The streetlights came on as I sat back. I could see that I had been kneeling in his blood, and that my trousers were marked with it. And as I looked up I could see two Militia officers, guns out,
running
along the Zholtovskovo, running with furious haste and towards me.
CHAPTER 8
They put me in a basement cell with no windows. There was an electric light bulb in a wire cage on the ceiling. The blank walls were covered with tooth-sized white tiles. I sat on the bench. After a while I lay down on the bench. It being a Militia cell the bench was long enough for me to lie upon. Had it been KGB the bench would have been too short, and set into the wall at enough of an angle to threaten to roll me off it and onto the floor, so as to make sleep harder.

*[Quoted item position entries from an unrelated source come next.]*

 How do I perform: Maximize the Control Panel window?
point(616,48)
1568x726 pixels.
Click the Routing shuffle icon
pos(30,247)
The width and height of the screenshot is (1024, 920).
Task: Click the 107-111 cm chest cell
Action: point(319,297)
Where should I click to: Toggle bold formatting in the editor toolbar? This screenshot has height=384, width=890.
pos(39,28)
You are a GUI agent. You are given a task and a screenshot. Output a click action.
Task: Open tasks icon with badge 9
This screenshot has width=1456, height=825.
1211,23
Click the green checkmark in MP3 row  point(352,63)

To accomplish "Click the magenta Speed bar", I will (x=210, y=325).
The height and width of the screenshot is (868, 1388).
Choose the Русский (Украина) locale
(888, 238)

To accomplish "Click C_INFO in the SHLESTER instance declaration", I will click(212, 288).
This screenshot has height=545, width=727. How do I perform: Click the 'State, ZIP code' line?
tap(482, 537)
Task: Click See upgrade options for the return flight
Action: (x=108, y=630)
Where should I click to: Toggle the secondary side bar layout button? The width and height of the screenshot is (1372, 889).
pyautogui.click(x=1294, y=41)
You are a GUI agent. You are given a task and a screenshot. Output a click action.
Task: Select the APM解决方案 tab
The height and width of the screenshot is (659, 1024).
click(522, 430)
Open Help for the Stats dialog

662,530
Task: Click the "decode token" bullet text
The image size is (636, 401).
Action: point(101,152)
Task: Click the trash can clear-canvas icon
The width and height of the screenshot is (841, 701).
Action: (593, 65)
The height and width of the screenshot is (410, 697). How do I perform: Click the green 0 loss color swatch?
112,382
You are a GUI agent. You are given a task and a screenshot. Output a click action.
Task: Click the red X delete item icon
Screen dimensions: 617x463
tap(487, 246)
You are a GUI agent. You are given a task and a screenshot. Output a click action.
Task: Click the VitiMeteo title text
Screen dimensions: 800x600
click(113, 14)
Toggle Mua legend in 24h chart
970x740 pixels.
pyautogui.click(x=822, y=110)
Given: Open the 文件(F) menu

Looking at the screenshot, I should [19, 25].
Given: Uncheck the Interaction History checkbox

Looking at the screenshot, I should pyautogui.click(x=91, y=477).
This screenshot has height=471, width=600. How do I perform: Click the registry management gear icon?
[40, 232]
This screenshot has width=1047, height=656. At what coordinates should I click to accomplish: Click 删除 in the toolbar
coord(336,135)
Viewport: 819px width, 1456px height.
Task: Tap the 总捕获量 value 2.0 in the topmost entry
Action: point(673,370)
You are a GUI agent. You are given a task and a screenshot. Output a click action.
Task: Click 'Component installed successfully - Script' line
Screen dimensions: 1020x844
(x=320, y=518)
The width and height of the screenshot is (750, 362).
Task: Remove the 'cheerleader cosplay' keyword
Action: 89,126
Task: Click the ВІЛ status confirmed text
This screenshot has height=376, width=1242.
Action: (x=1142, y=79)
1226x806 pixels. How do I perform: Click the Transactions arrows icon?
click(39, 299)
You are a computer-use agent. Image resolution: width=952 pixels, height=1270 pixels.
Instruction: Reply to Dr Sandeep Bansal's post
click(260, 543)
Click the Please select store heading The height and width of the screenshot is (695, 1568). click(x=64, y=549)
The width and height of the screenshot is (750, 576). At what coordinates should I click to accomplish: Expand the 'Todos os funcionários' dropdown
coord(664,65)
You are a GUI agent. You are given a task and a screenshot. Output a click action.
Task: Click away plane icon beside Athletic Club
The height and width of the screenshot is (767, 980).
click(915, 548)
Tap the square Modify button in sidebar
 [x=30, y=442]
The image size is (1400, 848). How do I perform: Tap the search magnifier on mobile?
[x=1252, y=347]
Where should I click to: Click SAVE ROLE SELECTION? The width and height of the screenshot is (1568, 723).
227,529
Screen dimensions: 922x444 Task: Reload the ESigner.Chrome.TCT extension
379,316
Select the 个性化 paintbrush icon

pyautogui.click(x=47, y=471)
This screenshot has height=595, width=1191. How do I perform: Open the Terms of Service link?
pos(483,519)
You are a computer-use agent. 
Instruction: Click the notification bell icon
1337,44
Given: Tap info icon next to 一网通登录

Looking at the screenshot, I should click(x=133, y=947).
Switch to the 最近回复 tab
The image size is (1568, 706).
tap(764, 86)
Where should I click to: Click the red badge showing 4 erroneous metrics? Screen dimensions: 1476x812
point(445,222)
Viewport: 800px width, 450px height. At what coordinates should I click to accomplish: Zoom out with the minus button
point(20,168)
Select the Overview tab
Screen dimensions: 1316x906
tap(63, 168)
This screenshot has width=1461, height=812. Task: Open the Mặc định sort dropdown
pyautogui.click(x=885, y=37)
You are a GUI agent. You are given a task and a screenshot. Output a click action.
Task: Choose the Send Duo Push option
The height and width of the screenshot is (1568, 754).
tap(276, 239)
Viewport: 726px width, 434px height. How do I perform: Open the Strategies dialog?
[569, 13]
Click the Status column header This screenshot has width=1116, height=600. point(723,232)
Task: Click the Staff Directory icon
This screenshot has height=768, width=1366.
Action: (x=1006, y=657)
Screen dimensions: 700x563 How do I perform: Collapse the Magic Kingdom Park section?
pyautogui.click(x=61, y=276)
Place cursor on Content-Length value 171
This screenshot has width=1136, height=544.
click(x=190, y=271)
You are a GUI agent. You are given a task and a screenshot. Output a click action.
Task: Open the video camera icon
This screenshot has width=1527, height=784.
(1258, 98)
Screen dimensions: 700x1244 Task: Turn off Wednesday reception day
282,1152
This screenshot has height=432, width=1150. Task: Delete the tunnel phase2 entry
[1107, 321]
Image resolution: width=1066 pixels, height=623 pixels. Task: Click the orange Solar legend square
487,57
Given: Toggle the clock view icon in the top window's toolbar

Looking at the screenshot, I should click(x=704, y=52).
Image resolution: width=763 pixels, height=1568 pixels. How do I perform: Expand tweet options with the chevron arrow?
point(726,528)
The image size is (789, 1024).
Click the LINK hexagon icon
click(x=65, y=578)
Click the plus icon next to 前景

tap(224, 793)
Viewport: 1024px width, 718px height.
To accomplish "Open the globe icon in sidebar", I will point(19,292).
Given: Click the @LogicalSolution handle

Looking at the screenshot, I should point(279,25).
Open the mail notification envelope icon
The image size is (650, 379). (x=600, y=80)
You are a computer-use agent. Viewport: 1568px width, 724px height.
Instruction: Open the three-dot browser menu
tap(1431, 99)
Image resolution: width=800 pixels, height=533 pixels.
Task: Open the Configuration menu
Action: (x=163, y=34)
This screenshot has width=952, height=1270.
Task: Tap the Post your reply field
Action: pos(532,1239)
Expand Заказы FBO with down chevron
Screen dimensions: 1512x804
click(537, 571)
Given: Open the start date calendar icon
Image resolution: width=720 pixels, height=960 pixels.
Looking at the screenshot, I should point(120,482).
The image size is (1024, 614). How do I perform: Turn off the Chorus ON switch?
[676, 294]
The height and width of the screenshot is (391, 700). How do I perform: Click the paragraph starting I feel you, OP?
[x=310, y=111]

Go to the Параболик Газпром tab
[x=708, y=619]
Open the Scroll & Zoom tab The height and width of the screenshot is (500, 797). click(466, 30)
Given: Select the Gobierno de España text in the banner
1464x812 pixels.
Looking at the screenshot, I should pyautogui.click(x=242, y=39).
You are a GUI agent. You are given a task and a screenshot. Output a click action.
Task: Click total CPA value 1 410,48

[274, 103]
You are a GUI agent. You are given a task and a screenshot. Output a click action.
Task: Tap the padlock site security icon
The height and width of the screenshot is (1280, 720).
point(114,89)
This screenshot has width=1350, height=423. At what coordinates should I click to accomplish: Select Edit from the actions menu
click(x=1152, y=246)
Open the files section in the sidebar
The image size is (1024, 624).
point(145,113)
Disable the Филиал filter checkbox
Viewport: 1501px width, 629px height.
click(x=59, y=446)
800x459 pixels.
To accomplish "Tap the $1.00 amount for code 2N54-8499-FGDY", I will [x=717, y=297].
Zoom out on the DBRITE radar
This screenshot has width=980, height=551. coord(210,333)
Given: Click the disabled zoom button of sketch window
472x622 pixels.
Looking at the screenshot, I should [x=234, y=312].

But the Militia are ordinary police, and a fair amount of their work involves locking drunks away and letting them sleep themselves law-abiding. The KGB, conversely, prefer a sleep-deprived prisoner. A prisoner is more useful to the KGB exhausted.
In another reality, perhaps, I stayed awake and plotted my escape. But in
this
reality, I fell asleep. A couple of hours at the most.
I woke at the sound of footsteps outside, and then the door sang its hinge-scraping song - a pure, soprano tone. Two officers roused me and led me upstairs, both of them as tall and broad and impassive as Klaatu himself. One was carrying handcuffs; but he took one look at me, elderly and shuffling as I was, and evidently concluded they were superfluous.
It was the small hours of the night, and the station was quiet. Decades of cigarette smoking had imparted a warm, stale quality to the declivities and crevices of the building. The smell was a mixture of tobacco, body odour, upholstery and a metallic quality hard, precisely, to identify: gunmetal, perhaps. I was sat at a table in an interrogation room and left to my own devices for perhaps quarter of an hour. The table, no larger than a statue’s plinth, was crowded with enamel mugs: white sides, blue-lipped as if with cold, I counted nine of them. Some were empty. Some held inch-thick discs of cold, oily-looking coffee, as black as alien eyes. I pondered why they had sat me down at this table, with all these used mugs, but my brain was not working as smoothly as would have been good. It was the dead of night. I am an old, tired man.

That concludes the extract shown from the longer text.